--- TASK OBJECTIVE ---
Which lines in the data below contain the string "beside"? Gather every such line and copy it out, matching case.

--- SUPPLIED ENTRIES ---
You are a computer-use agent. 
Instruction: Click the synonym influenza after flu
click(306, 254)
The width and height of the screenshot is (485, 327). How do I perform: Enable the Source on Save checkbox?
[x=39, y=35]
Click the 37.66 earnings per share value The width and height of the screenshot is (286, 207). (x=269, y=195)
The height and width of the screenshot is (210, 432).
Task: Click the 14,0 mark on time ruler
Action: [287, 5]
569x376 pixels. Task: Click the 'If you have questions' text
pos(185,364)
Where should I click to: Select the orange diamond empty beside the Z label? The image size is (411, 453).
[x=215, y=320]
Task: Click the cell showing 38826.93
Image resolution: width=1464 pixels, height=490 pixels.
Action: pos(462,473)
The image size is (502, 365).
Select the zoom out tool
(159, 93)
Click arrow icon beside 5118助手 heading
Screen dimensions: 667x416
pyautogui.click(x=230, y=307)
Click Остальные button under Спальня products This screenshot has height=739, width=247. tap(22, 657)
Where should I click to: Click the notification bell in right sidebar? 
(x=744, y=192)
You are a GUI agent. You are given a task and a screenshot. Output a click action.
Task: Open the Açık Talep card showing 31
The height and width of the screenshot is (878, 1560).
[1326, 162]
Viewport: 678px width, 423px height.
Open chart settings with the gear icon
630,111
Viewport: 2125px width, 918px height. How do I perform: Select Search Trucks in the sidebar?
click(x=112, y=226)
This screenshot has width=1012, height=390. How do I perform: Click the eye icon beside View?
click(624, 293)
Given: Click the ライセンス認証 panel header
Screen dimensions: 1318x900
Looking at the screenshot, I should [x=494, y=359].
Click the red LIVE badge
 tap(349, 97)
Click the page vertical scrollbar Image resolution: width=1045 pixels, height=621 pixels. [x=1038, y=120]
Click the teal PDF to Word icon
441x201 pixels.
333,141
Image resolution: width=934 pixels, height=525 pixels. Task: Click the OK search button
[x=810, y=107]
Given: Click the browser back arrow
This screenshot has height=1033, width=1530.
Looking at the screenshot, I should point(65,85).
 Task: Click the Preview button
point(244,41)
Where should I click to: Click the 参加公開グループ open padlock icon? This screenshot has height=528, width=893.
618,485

--- RESPONSE FOR THIS EXERCISE ---
Where should I click to: Select the orange diamond empty beside the Z label? The image size is (411, 453).
Click arrow icon beside 5118助手 heading
This screenshot has width=1012, height=390. How do I perform: Click the eye icon beside View?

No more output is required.